Ingénieur de conception en informatique, Teg-Wende Idriss Tinto, est le co-fondateur de Open Burkina, une association qui accompagne les organisations pour améliorer les processus de gestion de données, afin de les rendre plus performantes. Dans cet entretien, il fait l’état des lieux du secteur du numérique au Burkina et donne son appréciation sur le cadre réglementaire mis en place par l’État.

Présentez-nous Open Burkina ?

L’opportunité que représente l’exploitation des données pour le développement de nos pays n’est plus à démontrer. Cependant, force est de constater que beaucoup d’organisations peinent encore à maîtriser leurs patrimoines de données. Assurer une bonne collecte, un bon stockage et une bonne exploitation conforme à l’éthique et à la protection des individus pour la prise de décision. Open Burkina est une association qui accompagne les organisations pour améliorer les processus de gestion de données, afin de les rendre plus performantes. Nous assurons cet accompagnement à travers des études, des formations, la réalisation d’outils technologiques, et l’assistance conseil.

Depuis quand l’avez créée et qu’est-ce qui a motivé sa création ?

L’idée a germé dès 2012, de la curiosité d’explorer le travail parlementaire, dans un contexte national ou le commun des Burkinabè considérait qu’être député, c’est juste lever son doigt à l’hémicycle.

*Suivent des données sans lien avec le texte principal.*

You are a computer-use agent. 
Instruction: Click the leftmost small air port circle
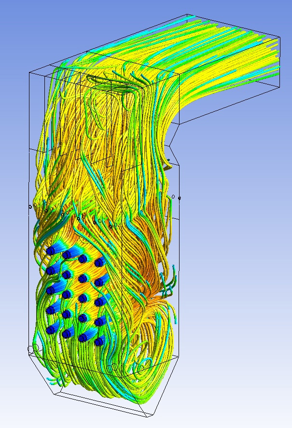30,206
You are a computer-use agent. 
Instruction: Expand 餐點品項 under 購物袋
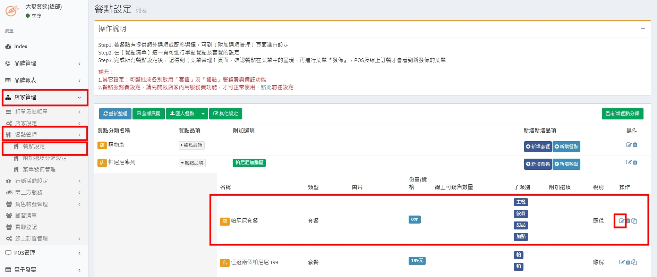pyautogui.click(x=191, y=145)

Cette volonté de vérifier les faits sur la base des données a permis dans un premier temps de rendre accessible au grand public, une grande quantité de données sur le travail largement méconnu des députés, à travers un premier projet d’ouverture parlementaire dénommé « nosdeputes.bf » en 2013. Ce projet nous a fait découvrir l’opportunité de l’accès aux données pour la promotion de la bonne gouvernance et nous a renforcés dans notre engagement à poursuivre le travail pour une ouverture des données.

Comment a évolué Open Burkina ?

Après avoir coordonné des projets au niveau africain pour l’ouverture des données pour une meilleure gouvernance, Open Burkina a revu son orientation stratégique en 2020. En effet, une principale raison pour laquelle les organisations ne perçoivent pas la nécessité de l’ouverture des données, est qu’elle n’exploite pas le plein potentiel des données qu’elle produit. Elle ne voit pas à quel point elles peuvent être un puissant levier. De ce fait, nous avons opté de nous réorienter pour agir en amont de l’ouverture des données. Nous intervenons donc dans la bonne gestion des données, afin de permettre aux organisations d’en tirer profit, avant de parler d’ouverture. Open Burkina est à l’avant-garde des concepts innovants tels que l’intelligence artificielle, la blockchain ou les données citoyennes, les approches centrées sur les données de nos jours.

Quelles sont vos principales réalisations depuis votre création ?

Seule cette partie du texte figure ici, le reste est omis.